The reality is, many of these new shops probably won’t survive the next bust. Cash-burning marketing strategies and the quest for internet celebrity may help some in the short-term, but they are not enough to sustain growth in the long run.
Then there’s the hidden risk facing the boutique coffee industry. If instant coffee marked the start of China’s coffee culture, and chains and boutiques were the second and third steps in its evolution, respectively, I think we’re on the verge of another transformation: boutique coffee that anyone can make.
Currently, coffee-making skills and appliances are confined to shops staffed by trained baristas behind the counter. But even five years ago, when I was running a boutique coffee shop in the northern city of Tianjin, there were signs that this was beginning to change. Some regulars started making inquiries about the beans and machines we used, and exploring whether they could perform the art on their own.
A number of them started their coffee-making journeys with a machine that cost between one and two thousand yuan; a year later, many of them returned to the shop to buy a fancier one that cost more than twice as much.
It’s hardly a bold prediction to say Chinese coffee consumers will spend big money to bring the boutique coffee experience home. Boutique shops’ core clientele enjoy rising disposable incomes and are increasingly exposed to a coffee culture in which drinking fresh brews and visiting coffee festivals are the norm.
Although the bulk of the at-home coffee machine market is concentrated at the 1,000-yuan price point (roughly $150), wealthy coffee enthusiasts in major cities are already pushing the envelope, buying semi-automatic machines for between 5,000 and 7,000 yuan. When you factor in the cost of a bean grinder — a necessity for the true aficionado — the cost is often in the vicinity of 10,000 yuan, but high-end systems can go as high as 100,000 yuan.
Why semi-automatic? Because China’s coffee consumers are also increasingly picky and self-assured when it comes to the taste of their drinks. Even just compared to a decade ago, today’s coffee drinkers tend to be more educated — and have stronger opinions — than ever before. It is no longer surprising to me when a customer comes to my shop and asks for “a medium roast that has a mid-level acidity that brings out my favorite flavor of caramel.”
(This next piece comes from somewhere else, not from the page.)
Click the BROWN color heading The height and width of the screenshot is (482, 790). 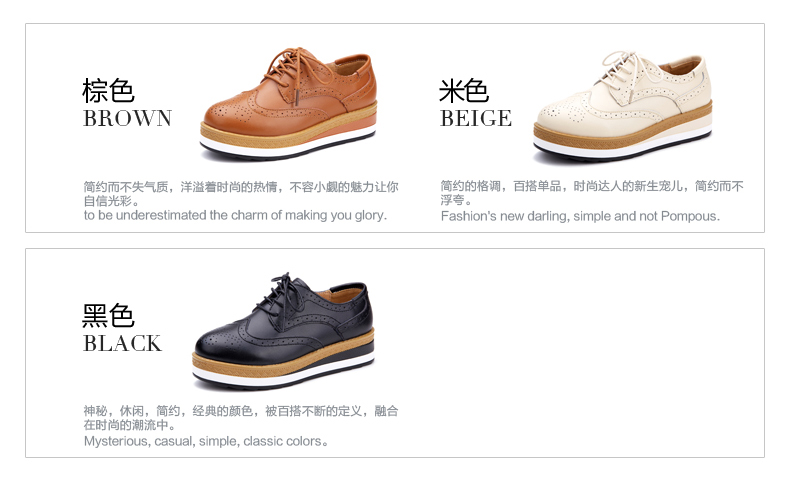(127, 118)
The combination of a semi-automatic machine and a bean grinder gives at-home baristas the chance to experiment and feel involved in the process of making coffee. They can watch beans being ground into powders and try different features of the machines to make each cup taste different. It’s a bit like photographers who prefer a single-lens reflex camera over an auto-focus.
Another interesting phenomenon is that many coffee connoisseurs often pride themselves in drinking black coffee, apparently in the belief that it is indicative of a refined palate.
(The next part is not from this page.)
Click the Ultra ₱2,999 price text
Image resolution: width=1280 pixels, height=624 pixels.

If all this makes the fourth wave of Chinese coffee culture sound like the exclusive preserve of snobbish hipsters, well, that’s only partly true. Certainly, some see coffee as a status symbol, but for the majority, learning about coffee is simply a way to feel connected with their favorite drink. Café au lait is still the go-to order at a number of successful boutique shops, and aspiring baristas still start by learning the art of foam toppings.
As Chinese people’s coffee-drinking habits evolve, I’m also adjusting my role, from serving coffee to consumers to teaching them to serve themselves. Prior to 2018, the entry-level course I organized had a considerably higher enrollment. That situation has reversed itself over the past three years, as students enter class with a higher average level of coffee knowledge.
Another interesting side-effect of China’s coffee boom has been its inclusivity. The belief that “anyone can be a barista” has turned out to be more powerful than it might sound, as coffee shops like Shanghai’s LiLi Time have offered employment opportunities to underprivileged and often marginalized groups like the deaf and hard of hearing. I’ve trained a man in a wheelchair and seen him blossom into a qualified barista. Another old customer of mine, who is deaf and mute, won second prize in a latte-art contest at a coffee festival in Shanghai last year.
In essence, the fourth wave of Chinese coffee culture is showing that the drink can be enjoyed anywhere, by anyone. That’s a big step up from the days when all anyone knew was Starbucks.
As told to Ying Tianyi.
Editors: Cai Yineng and Kilian O’Donnell.
(Header image: A barista makes latte art in Chengdu, Sichuan province, April 2022. Wang Lei/CNS/VCG)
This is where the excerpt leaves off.